As I lay there, I realize it’s “for real.” That takes a while for me to bounce around in my head, to really come to terms not with the really well beaten up “you asked for this” but also for the “and she really enjoys this,” and the fact that those two come together squarely with my body in the middle. It’s super exciting when we start.
When we start…
It’s never NOT exciting. But there is a point where the sub side of me simply HAS to kick in, because if it doesn’t, I’m squealing and making a fuss trying to treat things all logic-like “ouch ouch ouch ouch ouch ouch ouch ouch ouch ouch ouch … that … hurts” usually just generates a grin. But if the sub side of me is allowed to kick in, it changes to a thing of giving her what she’s taking from me – rather than just trying to survive, it’s about opening up, letting things flow out to her.
She likes to play with getting a baseline of sensation going – it’s like she’s laying this foundation to be built on. Bites, hickey-type things that end with bites, the wharton wheel or wheels… everywhere. Electricity. Clamps.
The clamps are a beast. My world closes in so very tight when those clamps go on. It’s all I can do to just stick through that massive initial wave of sensation. I feel it literally head-to-toe. and then it settles in to this new dull roar foundation of sensation. And she builds on that, again.
Every now and then though, she returns to the clamps, or, more specifically, to the chain between them. She’ll lock eyes with me (if I can see her) and she’ll get that grin, and reach for the chain, lifting it, pulling on it, TWISTING it.
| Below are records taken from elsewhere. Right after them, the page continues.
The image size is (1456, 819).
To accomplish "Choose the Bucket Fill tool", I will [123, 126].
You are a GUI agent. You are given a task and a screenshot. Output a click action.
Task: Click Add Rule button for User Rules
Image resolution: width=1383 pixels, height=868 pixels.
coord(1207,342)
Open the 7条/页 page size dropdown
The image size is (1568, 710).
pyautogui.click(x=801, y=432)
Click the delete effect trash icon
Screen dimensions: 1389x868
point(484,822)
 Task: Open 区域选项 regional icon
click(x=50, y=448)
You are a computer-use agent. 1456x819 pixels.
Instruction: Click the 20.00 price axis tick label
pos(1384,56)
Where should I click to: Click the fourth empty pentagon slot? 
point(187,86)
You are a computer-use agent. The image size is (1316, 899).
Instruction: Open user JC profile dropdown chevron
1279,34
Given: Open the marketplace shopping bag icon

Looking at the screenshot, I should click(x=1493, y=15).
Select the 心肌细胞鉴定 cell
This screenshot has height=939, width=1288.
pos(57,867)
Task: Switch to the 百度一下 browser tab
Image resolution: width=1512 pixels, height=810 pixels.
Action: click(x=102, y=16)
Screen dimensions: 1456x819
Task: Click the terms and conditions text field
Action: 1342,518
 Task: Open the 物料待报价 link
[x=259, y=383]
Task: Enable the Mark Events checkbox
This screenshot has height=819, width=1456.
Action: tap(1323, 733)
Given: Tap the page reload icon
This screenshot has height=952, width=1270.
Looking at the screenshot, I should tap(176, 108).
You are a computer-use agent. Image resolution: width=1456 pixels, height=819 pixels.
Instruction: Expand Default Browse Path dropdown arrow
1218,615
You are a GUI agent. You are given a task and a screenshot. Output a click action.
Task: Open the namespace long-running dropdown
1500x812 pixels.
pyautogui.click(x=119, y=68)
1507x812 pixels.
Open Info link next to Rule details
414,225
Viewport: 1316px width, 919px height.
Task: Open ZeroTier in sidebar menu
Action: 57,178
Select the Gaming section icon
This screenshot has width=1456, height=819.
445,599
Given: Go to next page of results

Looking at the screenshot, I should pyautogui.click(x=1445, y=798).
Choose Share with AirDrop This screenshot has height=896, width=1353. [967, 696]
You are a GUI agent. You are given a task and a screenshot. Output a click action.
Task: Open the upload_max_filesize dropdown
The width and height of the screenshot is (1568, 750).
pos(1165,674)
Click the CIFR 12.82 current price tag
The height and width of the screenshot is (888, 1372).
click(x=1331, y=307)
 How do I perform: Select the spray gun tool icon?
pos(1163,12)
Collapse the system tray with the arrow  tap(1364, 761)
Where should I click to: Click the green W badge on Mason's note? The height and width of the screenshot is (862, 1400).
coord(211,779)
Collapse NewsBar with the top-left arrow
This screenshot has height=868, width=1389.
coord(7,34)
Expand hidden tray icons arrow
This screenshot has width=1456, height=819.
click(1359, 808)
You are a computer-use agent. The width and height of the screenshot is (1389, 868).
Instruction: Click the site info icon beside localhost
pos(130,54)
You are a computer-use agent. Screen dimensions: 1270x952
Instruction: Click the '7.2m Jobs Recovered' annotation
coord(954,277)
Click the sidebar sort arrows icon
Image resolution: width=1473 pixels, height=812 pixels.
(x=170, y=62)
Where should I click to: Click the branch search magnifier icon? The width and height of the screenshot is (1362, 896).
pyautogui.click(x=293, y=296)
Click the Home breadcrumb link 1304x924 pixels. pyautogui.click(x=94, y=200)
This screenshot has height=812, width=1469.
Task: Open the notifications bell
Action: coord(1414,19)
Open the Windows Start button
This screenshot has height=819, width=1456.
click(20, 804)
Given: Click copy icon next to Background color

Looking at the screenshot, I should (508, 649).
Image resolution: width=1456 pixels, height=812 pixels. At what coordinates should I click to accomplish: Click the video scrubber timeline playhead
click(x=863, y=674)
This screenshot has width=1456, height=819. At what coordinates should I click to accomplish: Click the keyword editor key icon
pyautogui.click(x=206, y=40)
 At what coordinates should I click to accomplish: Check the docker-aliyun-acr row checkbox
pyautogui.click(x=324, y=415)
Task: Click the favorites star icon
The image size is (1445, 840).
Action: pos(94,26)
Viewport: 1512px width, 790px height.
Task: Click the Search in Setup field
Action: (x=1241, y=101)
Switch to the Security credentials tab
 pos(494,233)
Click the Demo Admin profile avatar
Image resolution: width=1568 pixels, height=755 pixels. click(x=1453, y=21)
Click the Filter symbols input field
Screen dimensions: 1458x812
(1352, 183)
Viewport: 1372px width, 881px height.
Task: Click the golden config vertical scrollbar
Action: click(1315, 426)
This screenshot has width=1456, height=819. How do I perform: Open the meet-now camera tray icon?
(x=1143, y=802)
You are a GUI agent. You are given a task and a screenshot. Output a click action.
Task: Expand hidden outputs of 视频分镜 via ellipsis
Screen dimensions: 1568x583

That twist is a double-edged sword, as is everything with the clamps. It hits me hard visually, and initially when she starts with it, but then again – as the twist undoes, everything releases just a bit, tweaking me even more. A couple of those and I’m in a very small mental space, indeed, purely focused on the here and now.
The clamps are a beast. My weakness. It’s like impact play – I love the thought of it, I love the aftermath at times. But the implementation in that flash of a moment when it’s happening, yeah. Not so much. Clamps are like that. I feel a little like that character on “Inside Out” – like the top of my head will simply explode. But it’s such a rush immediately after, and the fear and adrenaline and all of that is … well, powerful.
But the clamps must also come off.
And pulling them off sometimes comes with an added little tweak. Just to make sure I know she can, if she wants to. It’s all about control.
That last twist just about has me blowing a gasket as they twist, then come off. For some reason, she’s always just out of my reach, and has been known to double-check restraints … go figure.
I’m not sure what’s more twisted. The chain, the situation, or me.
Oh god, clamps… those can hurt so much and somehow just like Charmer, my husband loves to twist them, pull the chain, and watch me grimace with pain. And every time he does, I wish he never does it again, and then I start longing for it… twisted indeed 😉
Rebel xox
Oh, the twist and pull, and the pain of the release, too. I love, love, love it!!! Great post 👍
Clamps are my kryptonite and joy, if that is even possible, for all the reasons you gave.